The National Geographical Society of India (NGSI) is a non-profit scientific and educational society and professional body for geography. Established in 1946 at the Department of Geography, Institute of Science, Banaras Hindu University, it is one of the oldest and leading professional bodies for geography in India. The stated aim of the society is to advance geographical knowledge and support geographers in India and around the world.

== History ==
It was founded in 1946 by Harbans Lal Chhibbar (1899–1955), a noted geologist and geographer who also founded the Department of Geography at Banaras Hindu University. He was succeeded by Ram Lochan Singh (1917–2001), who earned a doctorate from the London School of Economics.

Between 1955 and 1970, the activities of NGSI expanded. In 1964, "Research Publication Series’ was launched, and the Society grew through hosting seminars, conferences, and symposiums; Summer School (1966); collaboration with the International Geographical Union and leading international geographers from different centers of eminence across the world.

In the year 1971, Silver Jubilee of NGSI was celebrated by organising a symposium on "Rural Settlements in Monsoon Asia" on behalf of the IGU Commission. This occasion was also marked by the release of the book India: A Regional Geography (ed. R.L. Singh). This monumental work earned international repute and recognition for the Society and appreciation for the Indian geographers’ insight,, abilityand rigour.

== Scientific publications ==
=== Journals ===

==== National Geographical Journal of India ====

The National Geographical Journal of India is a quarterly peer-reviewed academic journal covering research on all aspects of geography. It is published by the National Geographical Society of India, which is housed at the Department of Geography, Institute of Science, Banaras Hindu University. The journal was established in 1955. The editor-in-chief is Srabani Sanyal of the Department of Geography of Banaras Hindu University. In 1972, NGJI was ranked 50th among periodical titles internationally in a quantitative analysis of periodical articles in geography and their distribution.
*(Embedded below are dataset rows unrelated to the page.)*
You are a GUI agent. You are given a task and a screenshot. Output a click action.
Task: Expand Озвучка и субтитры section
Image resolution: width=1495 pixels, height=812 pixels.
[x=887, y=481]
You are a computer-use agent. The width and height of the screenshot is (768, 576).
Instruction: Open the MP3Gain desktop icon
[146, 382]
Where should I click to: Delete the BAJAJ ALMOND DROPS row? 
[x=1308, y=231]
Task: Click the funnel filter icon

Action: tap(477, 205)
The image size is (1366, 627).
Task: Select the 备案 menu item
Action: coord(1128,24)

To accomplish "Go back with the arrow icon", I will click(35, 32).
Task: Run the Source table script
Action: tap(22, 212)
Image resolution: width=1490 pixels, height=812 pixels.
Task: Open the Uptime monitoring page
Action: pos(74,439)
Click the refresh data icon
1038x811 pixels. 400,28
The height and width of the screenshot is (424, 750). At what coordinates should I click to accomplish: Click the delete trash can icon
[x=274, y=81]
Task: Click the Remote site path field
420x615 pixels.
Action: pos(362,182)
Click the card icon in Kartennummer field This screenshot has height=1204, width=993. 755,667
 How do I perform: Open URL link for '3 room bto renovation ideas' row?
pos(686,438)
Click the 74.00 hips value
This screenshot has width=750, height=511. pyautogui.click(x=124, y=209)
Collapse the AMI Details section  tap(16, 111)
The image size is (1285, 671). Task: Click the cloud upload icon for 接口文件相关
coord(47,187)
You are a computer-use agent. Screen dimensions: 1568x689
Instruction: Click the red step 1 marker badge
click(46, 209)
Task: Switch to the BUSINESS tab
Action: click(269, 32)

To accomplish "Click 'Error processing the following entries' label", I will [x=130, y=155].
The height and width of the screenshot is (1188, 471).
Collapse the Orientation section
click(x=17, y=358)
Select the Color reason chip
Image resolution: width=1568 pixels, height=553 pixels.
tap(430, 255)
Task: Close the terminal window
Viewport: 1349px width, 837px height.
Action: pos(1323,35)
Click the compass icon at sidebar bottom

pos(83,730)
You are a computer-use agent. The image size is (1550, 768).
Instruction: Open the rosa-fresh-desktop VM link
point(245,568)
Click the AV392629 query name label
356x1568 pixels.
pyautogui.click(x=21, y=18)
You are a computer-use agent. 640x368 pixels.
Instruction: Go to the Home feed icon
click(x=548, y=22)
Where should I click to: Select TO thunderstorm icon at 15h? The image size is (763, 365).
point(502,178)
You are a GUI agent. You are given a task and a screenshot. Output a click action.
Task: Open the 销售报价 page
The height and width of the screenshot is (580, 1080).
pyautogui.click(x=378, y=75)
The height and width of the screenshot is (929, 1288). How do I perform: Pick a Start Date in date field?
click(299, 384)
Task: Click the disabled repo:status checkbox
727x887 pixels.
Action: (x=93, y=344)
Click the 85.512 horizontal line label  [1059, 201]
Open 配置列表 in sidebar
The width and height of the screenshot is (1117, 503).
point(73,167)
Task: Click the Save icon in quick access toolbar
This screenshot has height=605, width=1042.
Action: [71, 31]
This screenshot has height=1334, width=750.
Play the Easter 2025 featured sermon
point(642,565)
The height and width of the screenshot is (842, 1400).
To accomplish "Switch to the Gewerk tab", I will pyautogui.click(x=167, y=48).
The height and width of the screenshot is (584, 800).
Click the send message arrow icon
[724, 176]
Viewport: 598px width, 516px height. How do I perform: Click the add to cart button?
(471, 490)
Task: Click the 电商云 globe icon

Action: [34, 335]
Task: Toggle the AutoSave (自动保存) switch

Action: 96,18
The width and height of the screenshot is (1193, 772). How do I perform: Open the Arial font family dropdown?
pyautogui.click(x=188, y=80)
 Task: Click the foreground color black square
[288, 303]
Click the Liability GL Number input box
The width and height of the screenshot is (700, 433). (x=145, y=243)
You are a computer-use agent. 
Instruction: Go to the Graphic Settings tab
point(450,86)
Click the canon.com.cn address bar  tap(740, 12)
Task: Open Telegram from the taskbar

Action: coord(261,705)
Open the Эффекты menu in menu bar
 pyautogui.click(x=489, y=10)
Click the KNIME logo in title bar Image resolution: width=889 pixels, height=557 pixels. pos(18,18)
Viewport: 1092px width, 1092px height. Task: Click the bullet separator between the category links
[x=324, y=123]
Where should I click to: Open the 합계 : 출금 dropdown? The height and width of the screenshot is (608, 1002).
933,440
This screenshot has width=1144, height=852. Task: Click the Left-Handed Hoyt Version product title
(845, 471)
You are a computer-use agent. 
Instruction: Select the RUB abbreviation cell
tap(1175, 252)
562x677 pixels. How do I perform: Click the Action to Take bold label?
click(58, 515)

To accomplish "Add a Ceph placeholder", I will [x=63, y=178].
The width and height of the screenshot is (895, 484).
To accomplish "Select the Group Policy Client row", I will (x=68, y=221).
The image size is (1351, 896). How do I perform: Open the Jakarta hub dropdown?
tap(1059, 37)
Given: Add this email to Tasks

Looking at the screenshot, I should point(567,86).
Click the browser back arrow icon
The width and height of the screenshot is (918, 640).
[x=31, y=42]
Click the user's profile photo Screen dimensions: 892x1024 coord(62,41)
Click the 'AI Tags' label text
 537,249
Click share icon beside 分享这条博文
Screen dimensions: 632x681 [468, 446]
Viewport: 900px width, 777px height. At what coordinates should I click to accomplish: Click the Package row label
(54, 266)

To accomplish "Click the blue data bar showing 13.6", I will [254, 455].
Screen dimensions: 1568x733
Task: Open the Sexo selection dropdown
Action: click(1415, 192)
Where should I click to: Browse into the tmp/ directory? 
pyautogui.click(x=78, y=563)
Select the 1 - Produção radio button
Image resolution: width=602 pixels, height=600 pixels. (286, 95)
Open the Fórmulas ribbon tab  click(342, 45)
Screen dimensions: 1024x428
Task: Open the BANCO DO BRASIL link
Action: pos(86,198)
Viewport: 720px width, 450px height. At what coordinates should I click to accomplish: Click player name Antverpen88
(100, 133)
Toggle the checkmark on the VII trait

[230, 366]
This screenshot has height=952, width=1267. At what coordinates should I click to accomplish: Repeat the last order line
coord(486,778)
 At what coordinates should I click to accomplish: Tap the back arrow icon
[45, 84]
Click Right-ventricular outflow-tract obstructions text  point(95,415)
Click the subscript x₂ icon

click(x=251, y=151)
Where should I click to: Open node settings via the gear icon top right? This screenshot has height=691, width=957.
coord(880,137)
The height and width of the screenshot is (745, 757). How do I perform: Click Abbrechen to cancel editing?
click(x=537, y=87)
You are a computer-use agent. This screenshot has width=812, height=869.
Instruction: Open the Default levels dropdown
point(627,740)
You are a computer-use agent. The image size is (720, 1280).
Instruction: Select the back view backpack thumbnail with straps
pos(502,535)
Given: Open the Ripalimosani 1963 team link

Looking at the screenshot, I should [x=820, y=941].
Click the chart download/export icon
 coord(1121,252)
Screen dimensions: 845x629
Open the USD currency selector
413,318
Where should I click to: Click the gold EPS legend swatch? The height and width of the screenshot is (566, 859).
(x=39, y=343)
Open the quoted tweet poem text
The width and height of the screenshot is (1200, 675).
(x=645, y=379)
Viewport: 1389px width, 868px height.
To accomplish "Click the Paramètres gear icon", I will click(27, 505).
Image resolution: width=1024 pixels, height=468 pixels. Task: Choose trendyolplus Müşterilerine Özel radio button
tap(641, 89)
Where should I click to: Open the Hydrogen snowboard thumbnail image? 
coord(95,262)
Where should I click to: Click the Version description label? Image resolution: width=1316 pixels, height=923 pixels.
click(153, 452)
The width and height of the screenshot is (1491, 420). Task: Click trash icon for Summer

==== Rashtriya Bhaugolik Patrika ====
Rashtriya Bhaugolik Patrika () is the biannual Hindi journal published since 2010 by the NGSI with an ISSN of 2230-9942. It was started at the 150th birth anniversary of Mahamana Madan Mohan Malviya.

==== Inactive publications ====
- Bulletins of National Geographical Society of India [1946-1954]
- Geo-Sciences Journal [1986-1989]

=== Books ===
The Society has published over 60 bulletins, research reports, books, and monographs. Some of the important ones are mentioned below.
1. India: A Regional Geography
2. Rural Settlements in Monsoon Asia
3. Clan Settlements in Saran Plain

== Past conferences ==
Between 1966 and 2020, the Society organized over 45 national and international seminars. Four each were sponsored by the International Geographical Union and the University Grants Commission (New Delhi). National Summer School in "Applied Geography" (1–10 November 1966) was the first ever conference or symposium organized by the NGSI. IGU-sponsored conferences were conducted in 1968, 1971, 1975, and 1979; the first one was focused on urban geography, and the other three were focused on rural settlements.